Am I training to get better, or training to avoid feeling inadequate?

The reflection didn't answer. It just stared back, silent and judgmental.

Zen turned away from the window and walked to his makeshift shooting area—a taped square on the wall at regulation hoop height. He'd drawn it himself his first night in the apartment, muscle memory ensuring perfect dimensions.

He took his shooting stance. Ball at his waist. Knees bent. Shoulders square.

But instead of releasing, he just stood there, frozen in the gather.

What if I pass tomorrow and Fukuda misses?

The question sent anxiety spiking through his chest.

What if I trust him and he fails and everyone sees it was the wrong choice and I should've just taken the shot myself?

His breathing quickened.

What if giving up control means losing everything?

But a quieter voice—one that sounded suspiciously like Kuroko—whispered: What if keeping control means never winning anything that matters?

Zen released the ball. It bounced off the wall, rolled across the floor, came to rest against the far baseboard.

He didn't chase it.

Instead, he sank to the floor, back against the wall, and let the exhaustion wash over him. Not physical exhaustion—that was manageable, familiar. This was something deeper. Soul-deep weariness from carrying expectations he'd never asked for but couldn't set down.

His phone buzzed. A message from his mother.

How's basketball going? Are you making friends?

Zen stared at the screen for a long time before typing:

Basketball is fine. Still adjusting to the team.

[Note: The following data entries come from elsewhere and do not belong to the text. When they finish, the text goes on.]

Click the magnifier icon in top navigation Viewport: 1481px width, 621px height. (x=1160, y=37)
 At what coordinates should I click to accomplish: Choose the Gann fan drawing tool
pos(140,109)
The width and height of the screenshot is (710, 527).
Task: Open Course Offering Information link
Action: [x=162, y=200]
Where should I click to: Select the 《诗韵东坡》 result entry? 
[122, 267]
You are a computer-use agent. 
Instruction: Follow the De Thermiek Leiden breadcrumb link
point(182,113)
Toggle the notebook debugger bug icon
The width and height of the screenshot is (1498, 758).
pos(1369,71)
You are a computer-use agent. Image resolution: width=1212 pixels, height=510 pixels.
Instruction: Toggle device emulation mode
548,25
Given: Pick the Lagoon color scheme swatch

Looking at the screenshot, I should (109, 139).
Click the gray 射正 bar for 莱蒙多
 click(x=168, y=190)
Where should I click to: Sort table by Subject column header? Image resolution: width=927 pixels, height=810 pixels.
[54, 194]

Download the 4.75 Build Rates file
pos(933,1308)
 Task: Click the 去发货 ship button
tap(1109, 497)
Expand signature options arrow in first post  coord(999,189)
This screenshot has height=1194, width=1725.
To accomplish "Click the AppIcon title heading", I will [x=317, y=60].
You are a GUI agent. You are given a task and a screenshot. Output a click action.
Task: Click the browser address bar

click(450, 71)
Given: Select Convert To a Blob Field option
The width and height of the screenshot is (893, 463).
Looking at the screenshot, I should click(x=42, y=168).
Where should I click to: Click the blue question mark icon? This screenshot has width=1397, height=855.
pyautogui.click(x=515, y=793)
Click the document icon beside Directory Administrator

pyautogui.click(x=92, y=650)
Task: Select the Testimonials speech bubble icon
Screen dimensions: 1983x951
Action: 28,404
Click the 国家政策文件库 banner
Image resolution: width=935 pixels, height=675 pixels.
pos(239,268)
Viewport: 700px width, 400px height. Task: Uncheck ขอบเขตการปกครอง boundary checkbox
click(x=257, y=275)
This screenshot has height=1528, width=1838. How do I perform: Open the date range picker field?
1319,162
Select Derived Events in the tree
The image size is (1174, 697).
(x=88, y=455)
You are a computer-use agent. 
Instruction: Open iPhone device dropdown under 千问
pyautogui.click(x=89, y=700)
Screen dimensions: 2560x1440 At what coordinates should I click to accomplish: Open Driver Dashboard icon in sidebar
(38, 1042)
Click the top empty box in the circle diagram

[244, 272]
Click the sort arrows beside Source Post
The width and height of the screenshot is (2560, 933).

Not technically a lie. Just incomplete.

He set the phone aside and closed his eyes.

Tomorrow, he'd go to practice. He'd partner with Fukuda. He'd attempt to set him up for fifteen shots, even though every instinct screamed it was inefficient, suboptimal, dangerous.

He'd try to trust.

And if it failed—when it failed—he'd at least know for certain that his way was right. That isolation was practical rather than fearful. That he'd been correct all along.

Please let me be wrong, he thought suddenly, surprising himself. Please let them be right about trust.

Because if they were wrong, if his cynicism was justified, then this was all there was. Empty apartments and hollow routines and victories that felt like losses because there was nobody to share them with.

And Zen didn't think he could live like that forever.

The basketball sat across the room, orange sphere glowing faintly in the ambient city light.

Zen didn't retrieve it.

Instead, he sat in the darkness, letting the weight of legacy—his own and others'—press down on his shoulders, wondering if he'd ever figure out how to set it down.

Tomorrow, he promised himself. Tomorrow I'll try.

But tonight, he just sat with the fear.

And that, somehow, felt like progress.